# Toremifene



## conan (Jun 16, 2012)

Has anyone tried using this compound for PCT?  If so what are your thoughts?


----------



## Pikiki (Jun 16, 2012)

Not sure 100% but I belive POB use it instead of nolva.


----------



## PillarofBalance (Jun 16, 2012)

I used instead of clomid... Torem/aromasin and it was a great PCT.

Torem 120/60/60/60
Aromasin 12.5/12.5/12.5/12.5


----------



## Pikiki (Jun 16, 2012)

PillarofBalance said:


> I used instead of clomid... Torem/aromasin and it was a great PCT.
> 
> Torem 120/60/60/60
> Aromasin 12.5/12.5/12.5/12.5



I knew he use it...So POB you feel any diffrence between the clomid and Torem??


----------



## 69nites (Jun 16, 2012)

PillarofBalance said:


> I used instead of clomid... Torem/aromasin and it was a great PCT.
> 
> Torem 120/60/60/60
> Aromasin 12.5/12.5/12.5/12.5



I do the same but just 60 mg across the board. Torem works just as well as clomid for me but with no sides.

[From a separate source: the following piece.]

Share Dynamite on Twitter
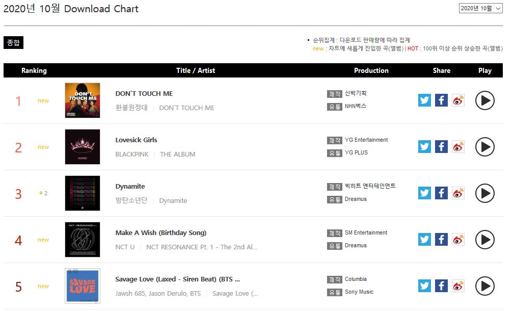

It is also supposed to be good for lipids but mine are still shit during pct.


----------



## Pikiki (Jun 16, 2012)

Thnx for the post 69....


----------



## conan (Jun 16, 2012)

I was actually reading that it brings back your natural test faster than the standard clomid nolva pct.  I think I will be trying this out next time around.

Thanks for the reply POB.


----------



## Lulu66 (Sep 2, 2012)

conan said:


> I was actually reading that it brings back your natural test faster than the standard clomid nolva pct.  I think I will be trying this out next time around.
> 
> Thanks for the reply POB.



Interesting, were u find this at?


----------